Data suggests that home ownership for investment purposes is avoidable due to high costs and low returns. In many cities, it’s difficult to get a rental yield of even 3% on new properties. For example, if your property costs Rs. 1 crore and provides an annual rental income of Rs. 3 lakh, your rental yield is 3%. When you apply income taxes and property taxes, loan interest, and maintenance costs, the yield is even less. This rate is less than what you’d earn on a mutual fund investment, provident fund holdings, or even a savings account. Therefore, it pays poorly as an investment. So it makes little sense to take a large loan for it. What makes much more sense is self-occupation. If you plan to live in this property for the foreseeable future, settle down, have a family, grow roots in your community, or if you generally like the idea of securing the roof over your head, go for the home loan.
A home loan will finance up to 90% of your costs in low-value cases (under Rs. 30 lakh) and typically up to 75% in high-value cases (above Rs. 75 lakh). Also, there are several additional costs of home ownership. If your property has a nominal cost of Rs. 100, registration and stamp duty may cost around Rs. 6. Furnishing may cost another Rs. 5 to 10. Various other expenses (building funds, water and electricity connections, loan costs, and payments to the property broker) may cost another Rs. 5. Therefore, your total cost could be Rs. 120. Of this, the home loan may be Rs. 80. The other Rs. 40 need to come from your pocket. The out-of-pocket payments may need to be up front in ready-to-move properties or staggered in case of under-construction properties. You can buy the home—and by extension, take the loan—only when you’re capable of providing the margin money. As such, the bank may require you to show proof of payment (for example, up to 20%) before it gives you the rest as loan.

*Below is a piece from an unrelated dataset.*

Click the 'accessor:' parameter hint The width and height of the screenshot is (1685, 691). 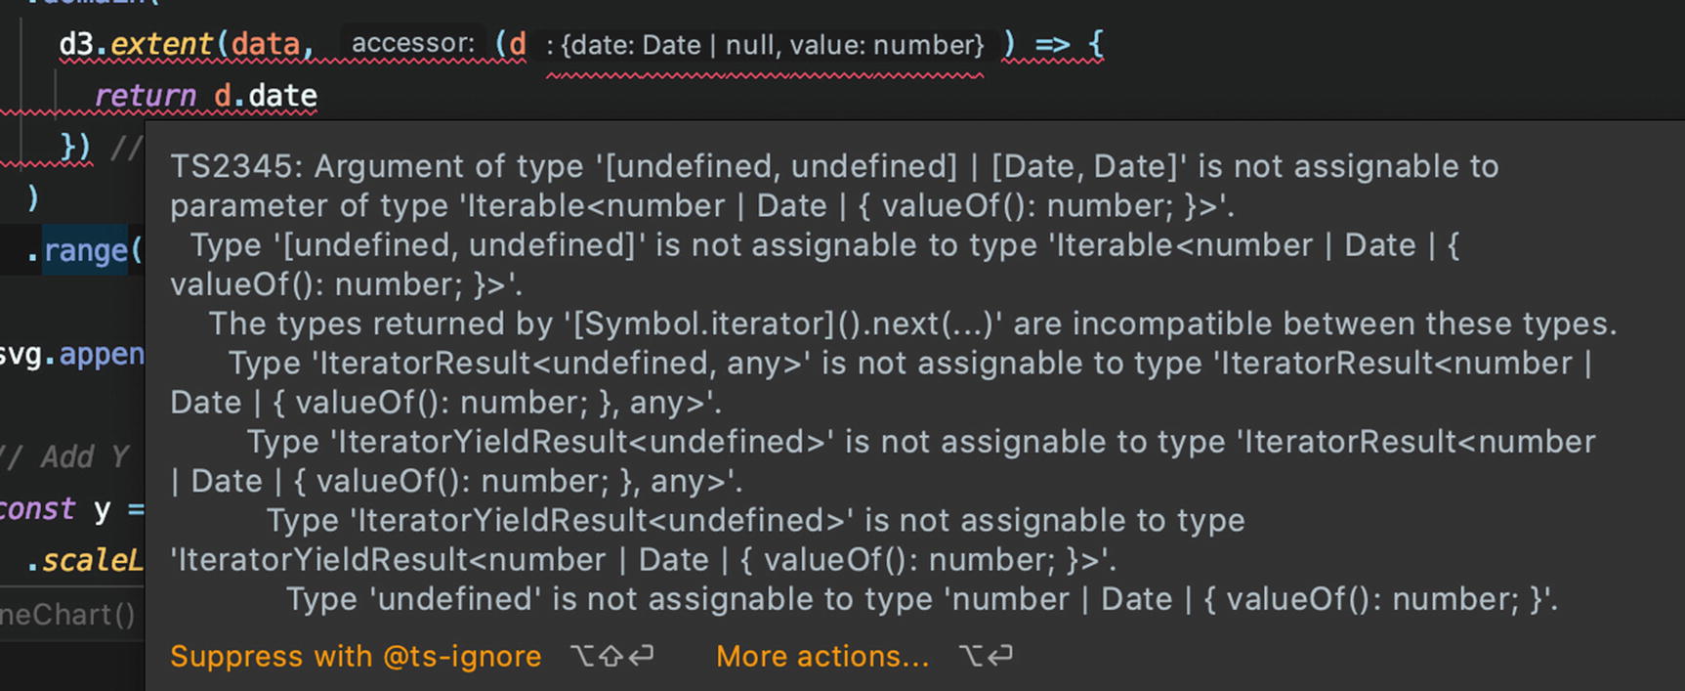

The home purchase will shock your finances. If you’ve been saving for years in preparation for this moment, you should be fine. If you’re unprepared, the shock could leave you vulnerable. Making the down payment, taking the loan, and registering the property should not destabilise your finances. If you were to have a crisis such as a loss of income or a health emergency, the loan payments can become hard to manage. Therefore, ensure you’re well-prepared not just for this home purchase but for any unplanned events that could strain you.
This extends from the previous point. Stable income and employment are what you need to repay your loan. A break in income or employment will make repayments hard. Home loans are secured by your property whose papers remain with the lender till the loan is repaid in full. If you default on the loan, the lender will provide you ways to get your payments back on track. However, as a final recourse, the lender has the legal right to repossess the property and auction it to recover their dues. Therefore, you need to be confident that you would be able to pay your dues without financial stress.
Credit scores have become important. They allow lenders to assess the borrower’s creditworthiness. They allow borrowers a way to establish their creditworthiness by displaying their repayment of previous dues. Today, the best loan offers are reserved for borrowers with credit scores of 750 or more. If you have existing loans and credit cards, it would be wise to do a monthly check of your credit score. If it’s less than 750, you can take steps to improve it. This will help you get better loan offers. A lower interest on a long-term loan could mean lakhs of savings. Conversely, with a poor score, your interest payments will be much larger.
Every lender has their own home loan eligibility criteria. Your income, source of income, the company you work with, the amount you’re borrowing, the loan-to-value ratio, your credit score, your gender, and other parameters used by the lender help shape your loan interest rate. You must ensure that you meet the eligibility criteria of your preferred lender. If not, you’ll need to find another lender. The eligibility details are clearly advertised by most lenders. Make sure you read them.
The lowest home loan rates are typically reserved for women. Men, too, can make use of the opportunities to get lower rates by co-borrowing with women. Typically, a husband and wife can co-borrow. A co-borrower with good credentials such as stable income and high credit score can improve your overall loan eligibility, share your repayment burden, and increase tax savings – a win-win situation. In case your own eligibility is low, you may want to identify a co-borrower in your family to improve your case.
For the loan application, you’ll need to provide proofs of identity, income, and address. As identity and address proofs, you need to provide any proofs from the list of Officially Valid Documents (OVDs) such as Aadhar or passport. To establish your income, you’ll need to show recent salary slips, the latest Form 16 and income tax returns, proofs of income and investment, and any other proof required by the lender. If you have a co-applicant, the same set of documents will be required for them as well. Therefore, you should get these documents in order as you apply for the loan.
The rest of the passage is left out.